The key guarantee: risk_state is always the worst-case from available data, regardless of confidence tier. A low confidence score means the supporting detail fields are less reliable. It does not mean the risk classification is optimistic. When in doubt, act on risk_state directly.

When multiple CVE version ranges match the queried version, the minimum confidence across all matching rows is returned. Full aggregation semantics are documented in the Response Field Reference.

05 / query-time behaviour

Determinism guarantee

The same product@version pair always returns the same risk_state within the same ingestion snapshot. There is no probabilistic element in API responses.

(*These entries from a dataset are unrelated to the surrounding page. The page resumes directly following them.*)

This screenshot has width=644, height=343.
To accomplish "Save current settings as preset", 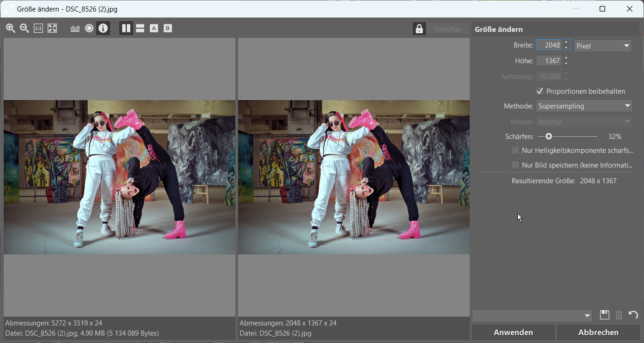I will pyautogui.click(x=604, y=315).
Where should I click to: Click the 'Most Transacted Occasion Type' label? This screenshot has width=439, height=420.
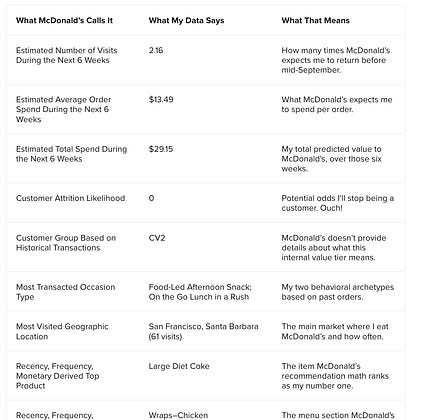click(x=66, y=292)
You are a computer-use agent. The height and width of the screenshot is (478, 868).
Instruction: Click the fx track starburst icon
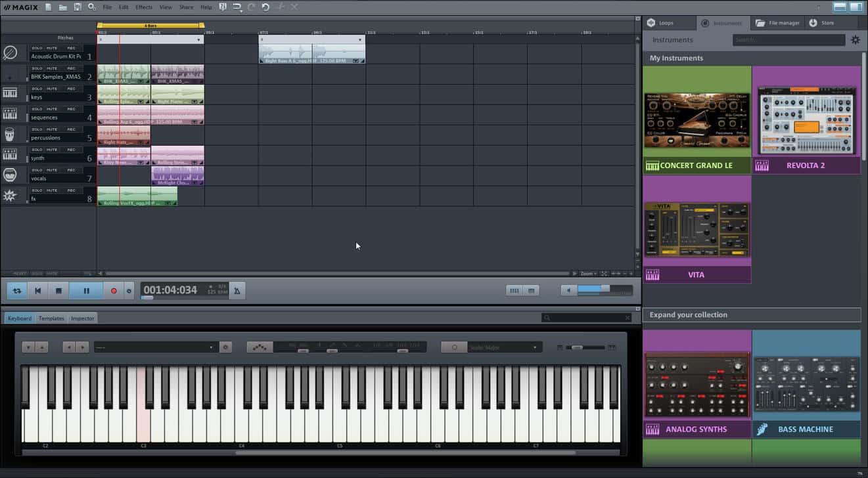pos(10,196)
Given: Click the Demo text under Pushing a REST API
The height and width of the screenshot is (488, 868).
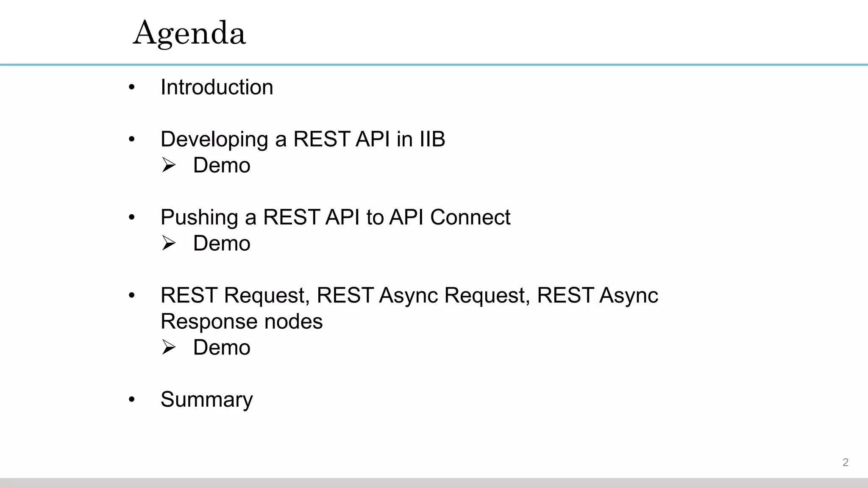Looking at the screenshot, I should pyautogui.click(x=222, y=243).
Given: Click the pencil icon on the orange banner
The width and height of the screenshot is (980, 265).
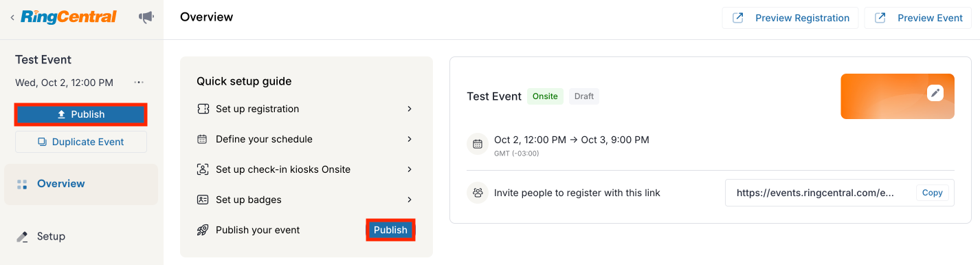Looking at the screenshot, I should pos(935,93).
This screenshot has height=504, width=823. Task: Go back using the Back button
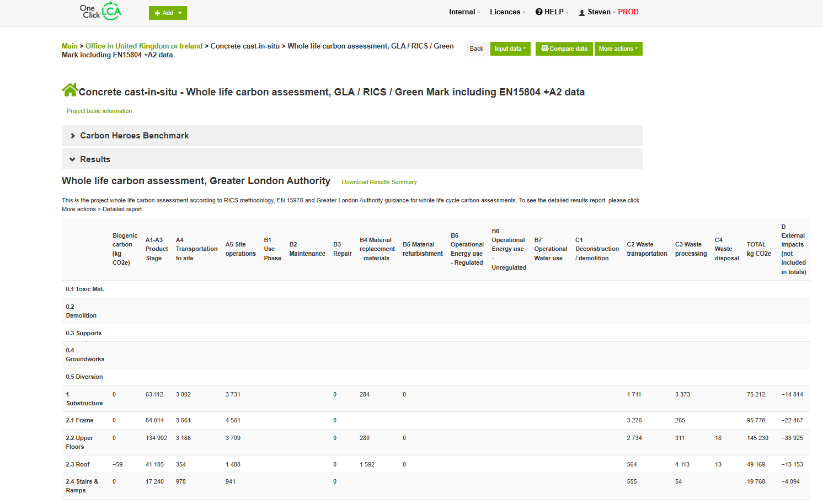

Attestd uses LLM extraction internally, but the LLM runs at ingestion time, not at query time. When NVD data is ingested, CVE records are processed, cross-checked, and stored as structured synthesis results. A query against the API is a lookup against those pre-computed results. There is no generative step at query time.

This matters for two use cases in particular:

CI gates

A deployment pipeline that calls Attestd twice for the same version will receive the same risk_state both times. The gate does not flap.

AI agent tool loops

An LLM agent that calls the check tool multiple times for the same dependency, due to reasoning loops or retries, will not see inconsistent security verdicts that cause confusion in the agent's decision-making.

The response will change when a new ingestion run completes, for example when a new CVE is published for the queried product or when CISA adds a CVE to the KEV catalog. The last_updated field in the response shows the timestamp of the most recent synthesis run for that product. The X-Attestd-Knowledge-Age response header shows elapsed time since then. NVD and CISA data is re-ingested every 6 hours.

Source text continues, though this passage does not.